=== Begin Enclosure ===

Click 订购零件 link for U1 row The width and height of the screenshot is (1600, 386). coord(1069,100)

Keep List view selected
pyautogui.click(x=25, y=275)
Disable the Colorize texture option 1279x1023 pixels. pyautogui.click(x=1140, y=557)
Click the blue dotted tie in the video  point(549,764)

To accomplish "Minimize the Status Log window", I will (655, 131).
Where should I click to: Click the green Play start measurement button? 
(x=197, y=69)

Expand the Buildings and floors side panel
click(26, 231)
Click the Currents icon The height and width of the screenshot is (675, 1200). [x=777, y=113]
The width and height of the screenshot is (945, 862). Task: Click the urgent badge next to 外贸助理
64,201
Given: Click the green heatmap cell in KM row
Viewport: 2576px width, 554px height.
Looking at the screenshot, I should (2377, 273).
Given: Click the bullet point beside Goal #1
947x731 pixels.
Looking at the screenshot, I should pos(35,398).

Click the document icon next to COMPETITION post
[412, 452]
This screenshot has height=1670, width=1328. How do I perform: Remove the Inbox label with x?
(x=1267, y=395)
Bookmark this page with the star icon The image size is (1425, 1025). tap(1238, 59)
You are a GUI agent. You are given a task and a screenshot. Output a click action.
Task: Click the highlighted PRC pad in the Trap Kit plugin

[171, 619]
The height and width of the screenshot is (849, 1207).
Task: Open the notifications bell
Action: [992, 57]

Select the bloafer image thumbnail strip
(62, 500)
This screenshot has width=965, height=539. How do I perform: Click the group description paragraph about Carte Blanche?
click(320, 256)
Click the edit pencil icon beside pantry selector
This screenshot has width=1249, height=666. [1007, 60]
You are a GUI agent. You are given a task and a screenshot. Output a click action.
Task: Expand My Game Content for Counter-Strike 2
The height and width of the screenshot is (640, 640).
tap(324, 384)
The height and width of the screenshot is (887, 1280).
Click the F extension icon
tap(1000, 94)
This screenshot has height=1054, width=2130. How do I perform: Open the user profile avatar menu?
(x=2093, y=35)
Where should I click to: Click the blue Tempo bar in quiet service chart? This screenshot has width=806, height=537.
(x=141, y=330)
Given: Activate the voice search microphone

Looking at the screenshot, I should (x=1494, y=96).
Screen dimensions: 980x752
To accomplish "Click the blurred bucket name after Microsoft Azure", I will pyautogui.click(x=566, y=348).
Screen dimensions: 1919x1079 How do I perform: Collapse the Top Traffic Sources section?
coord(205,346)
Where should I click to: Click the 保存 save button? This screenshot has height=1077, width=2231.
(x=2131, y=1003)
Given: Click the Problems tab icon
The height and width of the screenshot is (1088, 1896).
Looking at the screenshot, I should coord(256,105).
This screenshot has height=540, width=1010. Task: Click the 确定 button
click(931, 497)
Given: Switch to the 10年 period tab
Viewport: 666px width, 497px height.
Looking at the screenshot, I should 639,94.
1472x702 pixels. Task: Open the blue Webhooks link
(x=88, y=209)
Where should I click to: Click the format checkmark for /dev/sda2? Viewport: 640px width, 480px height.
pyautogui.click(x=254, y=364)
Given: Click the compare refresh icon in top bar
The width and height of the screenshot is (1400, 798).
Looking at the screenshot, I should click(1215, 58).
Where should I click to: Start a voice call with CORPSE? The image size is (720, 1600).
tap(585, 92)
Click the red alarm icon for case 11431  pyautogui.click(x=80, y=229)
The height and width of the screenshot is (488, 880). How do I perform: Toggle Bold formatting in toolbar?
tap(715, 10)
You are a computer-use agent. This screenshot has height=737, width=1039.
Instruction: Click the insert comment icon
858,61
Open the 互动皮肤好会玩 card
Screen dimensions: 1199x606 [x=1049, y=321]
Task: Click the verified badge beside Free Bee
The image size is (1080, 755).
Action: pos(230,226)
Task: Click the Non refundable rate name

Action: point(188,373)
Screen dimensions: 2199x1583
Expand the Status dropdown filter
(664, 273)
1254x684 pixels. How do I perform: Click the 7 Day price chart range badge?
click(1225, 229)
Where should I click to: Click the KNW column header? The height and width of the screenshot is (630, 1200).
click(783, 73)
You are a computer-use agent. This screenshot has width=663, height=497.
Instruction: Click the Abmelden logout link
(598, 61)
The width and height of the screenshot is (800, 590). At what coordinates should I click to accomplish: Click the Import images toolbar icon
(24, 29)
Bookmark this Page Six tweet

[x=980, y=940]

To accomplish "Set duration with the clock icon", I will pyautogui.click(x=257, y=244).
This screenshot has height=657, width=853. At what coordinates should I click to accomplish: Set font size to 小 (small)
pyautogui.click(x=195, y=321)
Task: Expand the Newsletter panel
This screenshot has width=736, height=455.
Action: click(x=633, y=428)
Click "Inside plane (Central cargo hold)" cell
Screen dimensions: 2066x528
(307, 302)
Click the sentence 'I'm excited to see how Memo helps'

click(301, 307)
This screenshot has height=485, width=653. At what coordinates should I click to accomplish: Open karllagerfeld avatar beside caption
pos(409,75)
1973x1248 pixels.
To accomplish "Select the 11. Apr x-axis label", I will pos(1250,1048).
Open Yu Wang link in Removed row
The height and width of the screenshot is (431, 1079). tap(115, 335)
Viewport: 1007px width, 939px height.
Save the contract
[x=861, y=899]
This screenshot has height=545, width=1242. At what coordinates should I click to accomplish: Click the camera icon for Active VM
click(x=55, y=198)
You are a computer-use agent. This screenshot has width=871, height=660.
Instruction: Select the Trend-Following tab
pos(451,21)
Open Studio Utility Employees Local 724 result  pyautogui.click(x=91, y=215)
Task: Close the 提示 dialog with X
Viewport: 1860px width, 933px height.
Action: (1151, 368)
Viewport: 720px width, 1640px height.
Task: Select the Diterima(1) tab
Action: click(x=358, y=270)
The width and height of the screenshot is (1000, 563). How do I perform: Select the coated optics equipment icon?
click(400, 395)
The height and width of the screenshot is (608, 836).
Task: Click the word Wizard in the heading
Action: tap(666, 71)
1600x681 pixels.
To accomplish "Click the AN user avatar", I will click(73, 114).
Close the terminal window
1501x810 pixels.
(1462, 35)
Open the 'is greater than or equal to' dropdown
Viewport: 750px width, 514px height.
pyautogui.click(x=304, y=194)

=== End Enclosure ===

*YOUR TASK*. All the data above is to be given again, exactly.

*ANSWER TO THE EXERCISE*.
Click 订购零件 link for U1 row The width and height of the screenshot is (1600, 386). coord(1069,100)

Keep List view selected
pyautogui.click(x=25, y=275)
Disable the Colorize texture option 1279x1023 pixels. pyautogui.click(x=1140, y=557)
Click the blue dotted tie in the video  point(549,764)

To accomplish "Minimize the Status Log window", I will (655, 131).
Where should I click to: Click the green Play start measurement button? 
(x=197, y=69)

Expand the Buildings and floors side panel
click(26, 231)
Click the Currents icon The height and width of the screenshot is (675, 1200). [x=777, y=113]
The width and height of the screenshot is (945, 862). Task: Click the urgent badge next to 外贸助理
64,201
Given: Click the green heatmap cell in KM row
Viewport: 2576px width, 554px height.
Looking at the screenshot, I should (2377, 273).
Given: Click the bullet point beside Goal #1
947x731 pixels.
Looking at the screenshot, I should pos(35,398).

Click the document icon next to COMPETITION post
[412, 452]
This screenshot has height=1670, width=1328. How do I perform: Remove the Inbox label with x?
(x=1267, y=395)
Bookmark this page with the star icon The image size is (1425, 1025). tap(1238, 59)
You are a GUI agent. You are given a task and a screenshot. Output a click action.
Task: Click the highlighted PRC pad in the Trap Kit plugin

[171, 619]
The height and width of the screenshot is (849, 1207).
Task: Open the notifications bell
Action: [992, 57]

Select the bloafer image thumbnail strip
(62, 500)
This screenshot has width=965, height=539. How do I perform: Click the group description paragraph about Carte Blanche?
click(320, 256)
Click the edit pencil icon beside pantry selector
This screenshot has width=1249, height=666. [1007, 60]
You are a GUI agent. You are given a task and a screenshot. Output a click action.
Task: Expand My Game Content for Counter-Strike 2
The height and width of the screenshot is (640, 640).
tap(324, 384)
The height and width of the screenshot is (887, 1280).
Click the F extension icon
tap(1000, 94)
This screenshot has height=1054, width=2130. How do I perform: Open the user profile avatar menu?
(x=2093, y=35)
Where should I click to: Click the blue Tempo bar in quiet service chart? This screenshot has width=806, height=537.
(x=141, y=330)
Given: Activate the voice search microphone

Looking at the screenshot, I should (x=1494, y=96).
Screen dimensions: 980x752
To accomplish "Click the blurred bucket name after Microsoft Azure", I will pyautogui.click(x=566, y=348).
Screen dimensions: 1919x1079 How do I perform: Collapse the Top Traffic Sources section?
coord(205,346)
Where should I click to: Click the 保存 save button? This screenshot has height=1077, width=2231.
(x=2131, y=1003)
Given: Click the Problems tab icon
The height and width of the screenshot is (1088, 1896).
Looking at the screenshot, I should coord(256,105).
This screenshot has height=540, width=1010. Task: Click the 确定 button
click(931, 497)
Given: Switch to the 10年 period tab
Viewport: 666px width, 497px height.
Looking at the screenshot, I should 639,94.
1472x702 pixels. Task: Open the blue Webhooks link
(x=88, y=209)
Where should I click to: Click the format checkmark for /dev/sda2? Viewport: 640px width, 480px height.
pyautogui.click(x=254, y=364)
Given: Click the compare refresh icon in top bar
The width and height of the screenshot is (1400, 798).
Looking at the screenshot, I should click(1215, 58).
Where should I click to: Start a voice call with CORPSE? The image size is (720, 1600).
tap(585, 92)
Click the red alarm icon for case 11431  pyautogui.click(x=80, y=229)
The height and width of the screenshot is (488, 880). How do I perform: Toggle Bold formatting in toolbar?
tap(715, 10)
You are a computer-use agent. This screenshot has height=737, width=1039.
Instruction: Click the insert comment icon
858,61
Open the 互动皮肤好会玩 card
Screen dimensions: 1199x606 [x=1049, y=321]
Task: Click the verified badge beside Free Bee
The image size is (1080, 755).
Action: pos(230,226)
Task: Click the Non refundable rate name

Action: point(188,373)
Screen dimensions: 2199x1583
Expand the Status dropdown filter
(664, 273)
1254x684 pixels. How do I perform: Click the 7 Day price chart range badge?
click(1225, 229)
Where should I click to: Click the KNW column header? The height and width of the screenshot is (630, 1200).
click(783, 73)
You are a computer-use agent. This screenshot has width=663, height=497.
Instruction: Click the Abmelden logout link
(598, 61)
The width and height of the screenshot is (800, 590). At what coordinates should I click to accomplish: Click the Import images toolbar icon
(24, 29)
Bookmark this Page Six tweet

[x=980, y=940]

To accomplish "Set duration with the clock icon", I will pyautogui.click(x=257, y=244).
This screenshot has height=657, width=853. At what coordinates should I click to accomplish: Set font size to 小 (small)
pyautogui.click(x=195, y=321)
Task: Expand the Newsletter panel
This screenshot has width=736, height=455.
Action: click(x=633, y=428)
Click "Inside plane (Central cargo hold)" cell
Screen dimensions: 2066x528
(307, 302)
Click the sentence 'I'm excited to see how Memo helps'

click(301, 307)
This screenshot has height=485, width=653. At what coordinates should I click to accomplish: Open karllagerfeld avatar beside caption
pos(409,75)
1973x1248 pixels.
To accomplish "Select the 11. Apr x-axis label", I will pos(1250,1048).
Open Yu Wang link in Removed row
The height and width of the screenshot is (431, 1079). tap(115, 335)
Viewport: 1007px width, 939px height.
Save the contract
[x=861, y=899]
This screenshot has height=545, width=1242. At what coordinates should I click to accomplish: Click the camera icon for Active VM
click(x=55, y=198)
You are a computer-use agent. This screenshot has width=871, height=660.
Instruction: Select the Trend-Following tab
pos(451,21)
Open Studio Utility Employees Local 724 result  pyautogui.click(x=91, y=215)
Task: Close the 提示 dialog with X
Viewport: 1860px width, 933px height.
Action: (1151, 368)
Viewport: 720px width, 1640px height.
Task: Select the Diterima(1) tab
Action: click(x=358, y=270)
The width and height of the screenshot is (1000, 563). How do I perform: Select the coated optics equipment icon?
click(400, 395)
The height and width of the screenshot is (608, 836).
Task: Click the word Wizard in the heading
Action: tap(666, 71)
1600x681 pixels.
To accomplish "Click the AN user avatar", I will click(73, 114).
Close the terminal window
1501x810 pixels.
(1462, 35)
Open the 'is greater than or equal to' dropdown
Viewport: 750px width, 514px height.
pyautogui.click(x=304, y=194)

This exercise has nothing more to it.